§ **EXTRACT**
════════════════
Sixteen state attorneys general from various Republican-led states, including Texas, Florida and Kentucky, are threatening to sue Maine if it proceeds with a bill aimed at protecting healthcare providers offering gender-affirming care to patients from states where such care is prohibited. Maine’s Attorney General Aaron Frey responded, saying that he was “thoroughly dismayed” by the threatening letter written by the states’ attorneys general.
“This is not unprecedented, as at least 17 states and the District of Columbia have already enacted similar ‘shield laws,’” Frey wrote. “Our Republic endures.”
This bill, LD 227, would make Maine the 18th state, according to Frey, that has implemented protective “shield” laws, ensuring access to care for transgender youth by providing legal protection for doctors and parents who prescribe or seek medical treatment. Additionally, in January transgender activist and journalist Erin Reed wrote that the bill would “ban healthcare providers, practitioners, facilities, and similar institutions from disclosing protected healthcare information about their patients to out of state investigators.”
════════════════
§ **GIVEN INFORMATION**

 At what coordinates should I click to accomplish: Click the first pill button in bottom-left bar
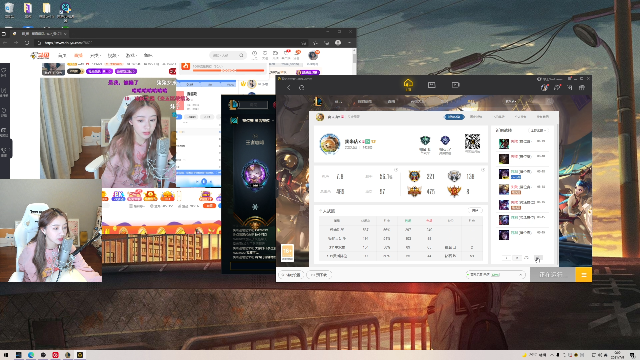(x=291, y=275)
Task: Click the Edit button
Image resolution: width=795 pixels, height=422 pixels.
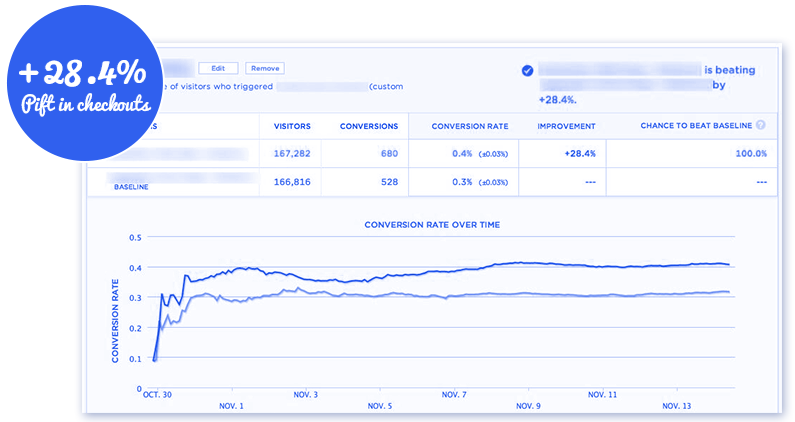Action: [x=218, y=68]
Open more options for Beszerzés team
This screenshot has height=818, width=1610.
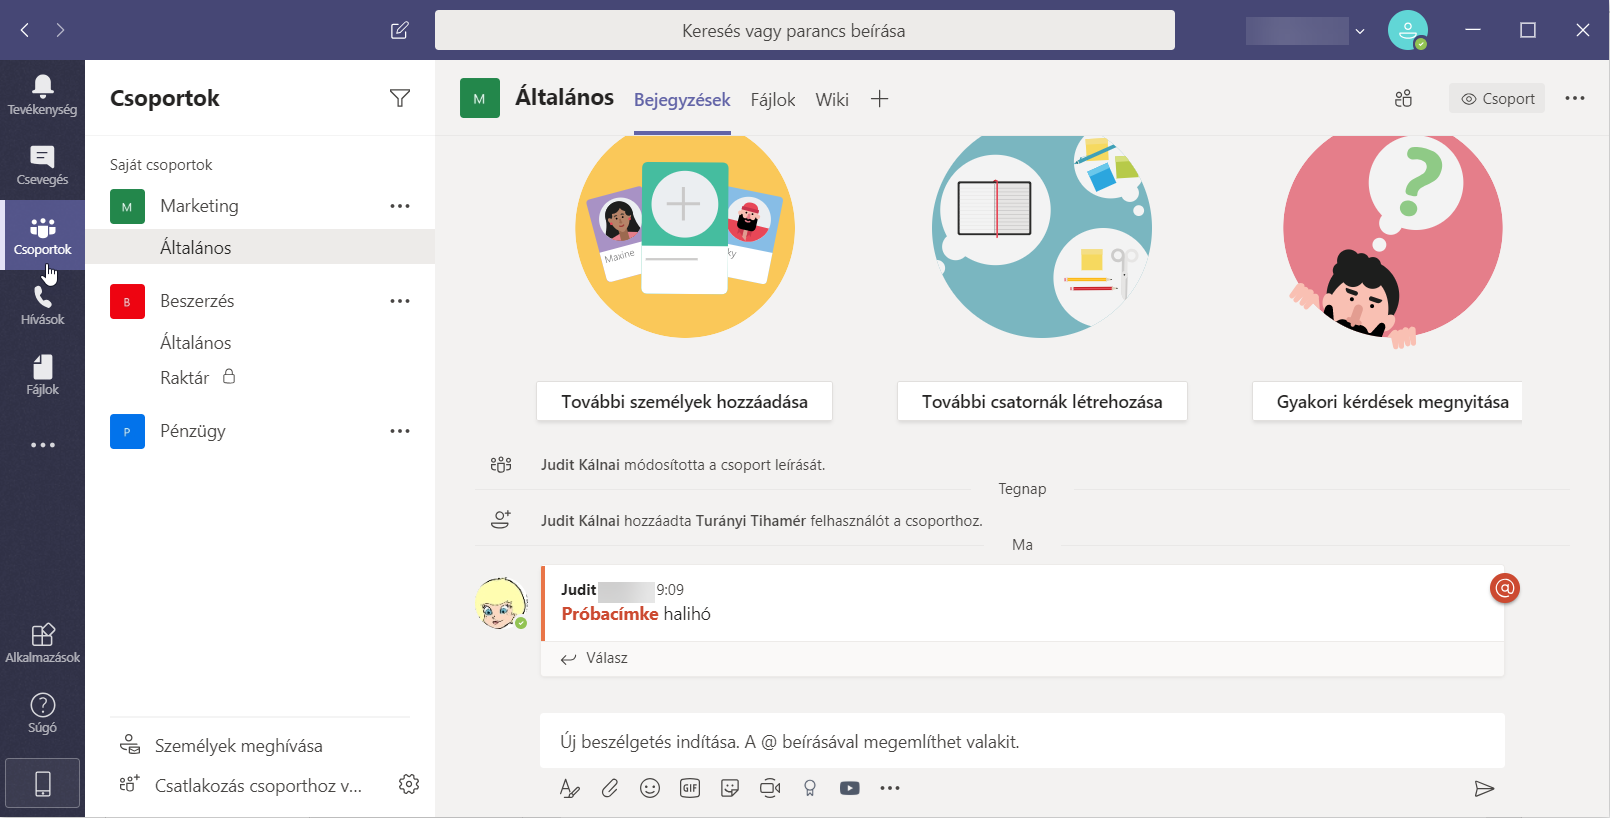[x=400, y=301]
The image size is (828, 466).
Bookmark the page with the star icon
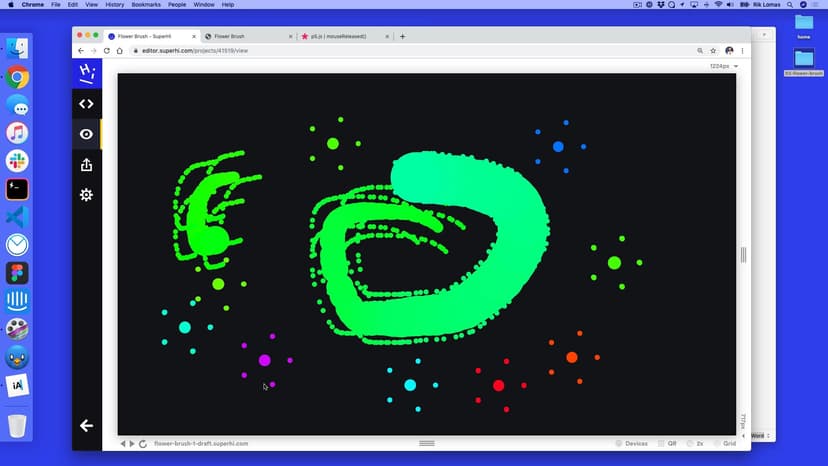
════════════════
§ **ACTIVITY A**
According to the article about Maine's bill LD 227, how many state attorneys general are threatening to sue Maine?
§ **ACTIVITY B**
Continue the article about Maine's bill LD 227 from its last sentence.

§ **OUTPUT A**
Sixteen.

§ **OUTPUT B**
“Harmony between our states would be best preserved and promoted by the exercise of restraint by all parties seeking to control health care related policy choices in other states,” Frey wrote.
According to the Movement Advancement Project (MAP), currently 35 percent of the transgender population aged 13 and above reside in states with “shield” laws in place, safeguarding access to transgender healthcare. Additionally, 8 percent of transgender individuals reside in states with executive orders implementing similar gender-affirming care “shield” measures.
However, shield laws also protect access to gender-affirming care for the remaining 57 percent of transgender individuals, many of whom may reside in states that have banned such care for transgender youth. According to the Williams Institute at UCLA Law’s October 2023 report, more than 100,000 transgender youth aged 13 to 17 live in states where gender-affirming medical care is prohibited.
“We do have a right to disagree and I fully concur that one state cannot control another. Recognizing these shared values, I welcome your respect for Maine’s ability to decide what access to health care people in Maine receive, free from interference by out-of-state actors,” Frey wrote in response to the attorneys general’s letter.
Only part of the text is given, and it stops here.